This week, we had really really strange error in one of our production databases. We had few jobs running internally (SQL Agent) and externally (Windows Scheduler) for usual data fetching and feeding. But yesterday, we got notification from our watchdog application (which basically monitors our system/job status) start sending us alert messages that jobs are failing. Upon investigation of Agent log, we found that jobs were failing with message of
error,  Unable to start JobManager thread for job JOB_NAME
SQL Server log and Windows logs were not showing any specific error as well. We resolved the issue by simply restarting the SQL Agent but we wanted to find real cause of this error. So I decided to do little more digging into this error and found that it is kind of common error.
I found few suggestions though …
1) Check for max number of worker threads for SQL Agent. We can find this in either registry or in MSDB database depends of what version of SQL Server we are talking about. For SQL Server 2000 and earlier, this can be found in registry and for SQL Server 2005 and later it is stored in MSDB database. You can get more info from this MSFT KB document. Unfortunately in out case we had already set this value to higher numbers.

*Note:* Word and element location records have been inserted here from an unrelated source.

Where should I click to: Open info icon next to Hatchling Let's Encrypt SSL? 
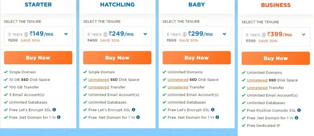[133, 110]
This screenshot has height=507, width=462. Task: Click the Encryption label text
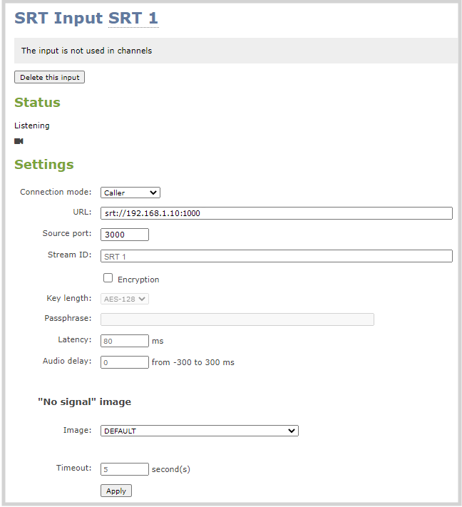(138, 280)
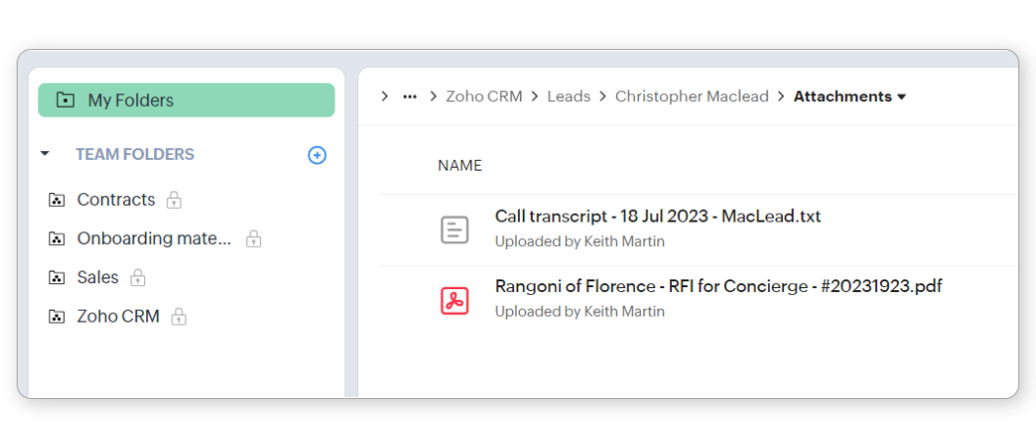Click the lock icon beside Onboarding materials
1036x447 pixels.
tap(253, 238)
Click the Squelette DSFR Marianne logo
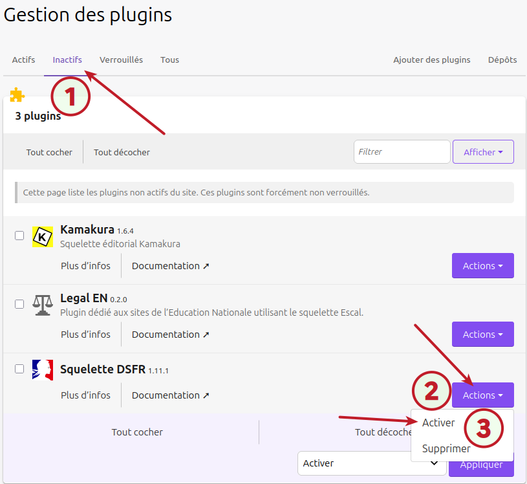527x484 pixels. pyautogui.click(x=42, y=369)
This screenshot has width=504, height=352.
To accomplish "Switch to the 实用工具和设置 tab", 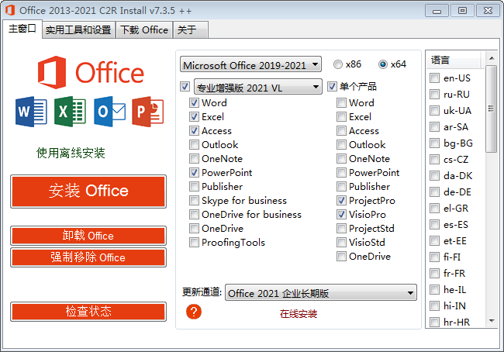I will tap(78, 30).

2) Some people suggested to see if there are any kind of conflict between jobs and they are trying to take over each other. Now, we have inherited this system from our DBA who has left this job few months ago so we are kind of trying to shoot in the dark without any sort of proper documentation (currently I am trying to fill up missing gaps in manual). But we tried to check if any sort of job conflict is going on but we haven’t found any (yet ) …
3) And the most common suggestion was to just restart SQL Agent and don’t bother for error if this is happening rarely. Which we did as a temporary solution since it is not happening frequently.
My take is, it can be because we have not set up the job step to retry more than ONE. I mean if we set it to retry then even though it fails at first try, it will try again so in event of busy resource for one shot it will always try again for number of times we have defined in the job.
I have posted my question at MSDN forums,
but have not got any reply yet (even after it has over 90 views !!!)
And till then just hope that it doesn’t happen again Meanwhile I will try to replicate the issue on dev. server and try to implement my thought about setting retry numbers for job. I hope to find some real answer for this issue and once I find it, I will surely post it here as well.
That’s it for now.
It’s Just A Thought …